Lung Stem Cell Differentiation in Mice Directed by Endothelial Cells via a BMP4-NFATc1-Thrombospondin-1 Axis (Cell, 2014, 156(3):440-455)

報告日期: 2014/11/18
報告時間: 4:00/4:50
報告學生: 謝妙禧
講評老師: 洪澤民
附件下載: 下載[1441-1412238201-1.pdf] 

 Lung Stem Cell Differentiation in Mice Directed by Endothelial Cells via a BMP4-NFATc1-Thrombospondin-1 Axis

Lee, J. H., et al. Cell, 2014, 156(3):440-455 

Speaker: Miao-Hsi Hsieh  (謝妙禧)                             Commentator:Tse-Ming Hong (洪澤民老師)

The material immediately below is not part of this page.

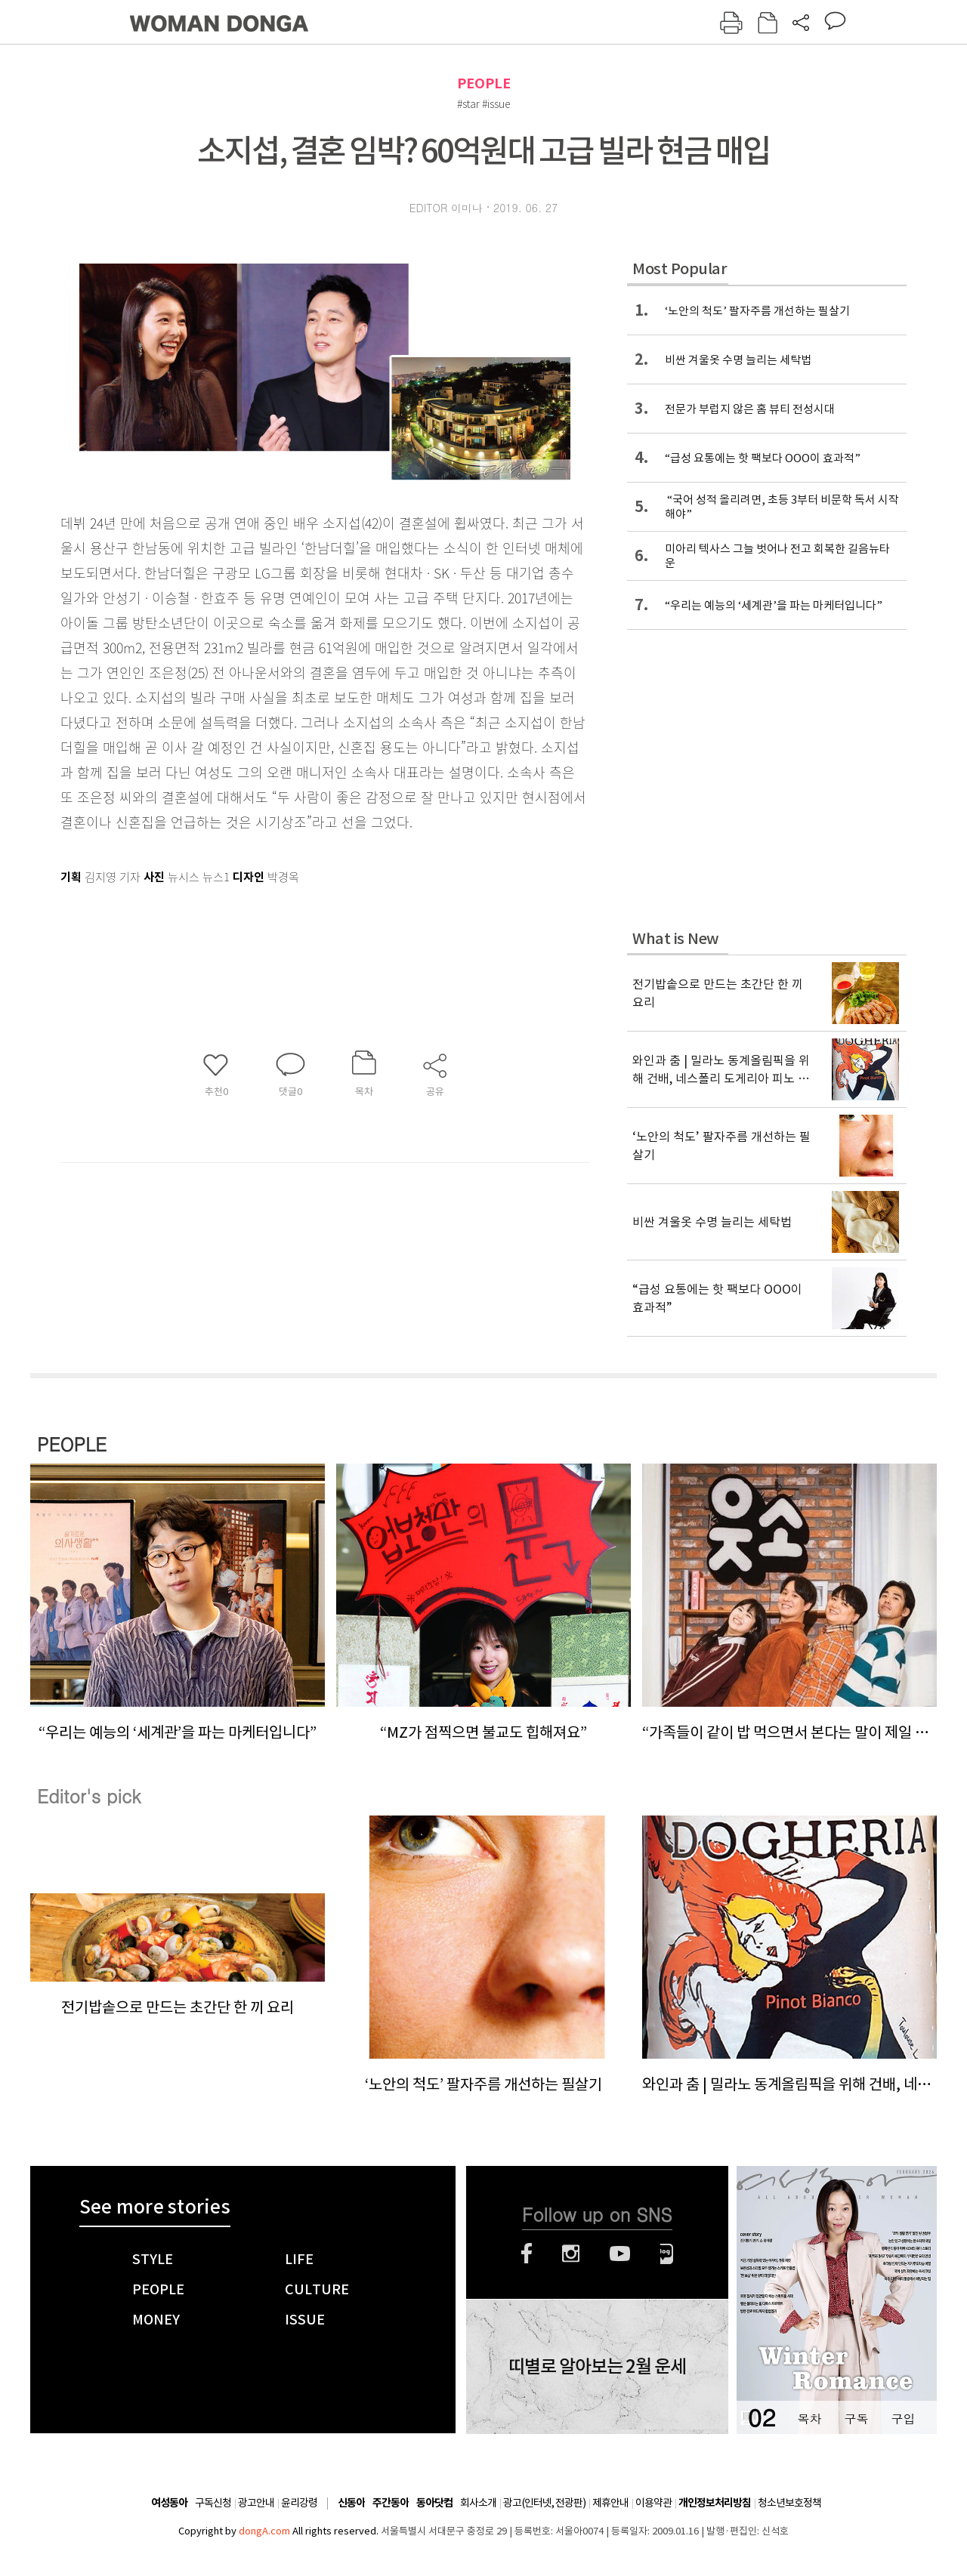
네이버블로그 (666, 2253)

Time: 16 :00~16:50, Nov. 18, 2014                           Place: Room 602 

Abstract:

The supporting cells and factors in specialized niches regulate properties of adult tissue stem cells, including self-renewal and differentiation (1). However, it is unclear how supporting cells or factors control regenerative potential, repair of lung and lineage-specific differentiation of lung stem cell. Bronchioalveolar stem cells (BASCs), adult murine distal lung epithelial stem cells, resided in the bronchioalveolar duct junction, where the airways open to the alveolar space (2). The authors used 3D coculture to mimic the niche microenvironment and asked whether the endothelial cell in the lung can support BASCs growth. The data showed that endothelial cells can support BASCs function, such as self-renew, and differentiate into three type colonies- bronchiolar colonies, alveolar colonies, and bronchioalveolar colonies. It indicated endothelial cells promoted multi-lineage differentiation of BASCs. In addition, BASCs coclutured with lung but not liver specific endothelial cells could dramatically increase alveolar cells differentiation and decrease bronchia differentiation. The finding suggested the BASC differentiation was an organ-specific manner. The authors further found that the BMP4-NFATc1-TSP1 signaling pathway in primary mouse lung endothelial cells (LuMECs) was required for specifically differentiation of BASCs to alveolar cells. Finally, the author used two lung injury mouse models to demonstrate that BMP4-NFATc1-TSP1 axis was critical for alveolar cell differentiation. In naphthalene induced lung Carla cells (bronchiolar cells) injury model, bronchiolar cells were increased in TSP1-/- mice compared to TSP1 wild type mice during repair, indicating that TSP1 promoted BASC differentiation to bronchia cells. Likewise, in bleomycin induced AT2 cells (alveolar cells) injury model, ablation of TSP1 gave rise to decrease AT2 cell population and repress BASCs differentiation. The data indicated that BASCs cannot differentiate to alveolar to repair lung damage that lead to more severely fibrosis in TSP1-/- mice compared to wild-type mice. Taken together, the authors defined the organ-specific BMP4-NFATc1-TSP1 axis in lung endothelial cells modulated lineage-specific lung stem cell differentiation that could be a therapeutic avenue for these and other numerous lung diseases.

References:

  1. D. Leanne Jones and Amy J. Wagers. No place like home: anatomy and function of the stem cell niche. Nat Rev Mol Cell Biol. 2008, 9(1):11-21.
  2. Carla F. Bender Kim, et al. Identification of Bronchioalveolar Stem Cells in Normal Lung and Lung Cancer. Cell. 2005, 121(6):823-35.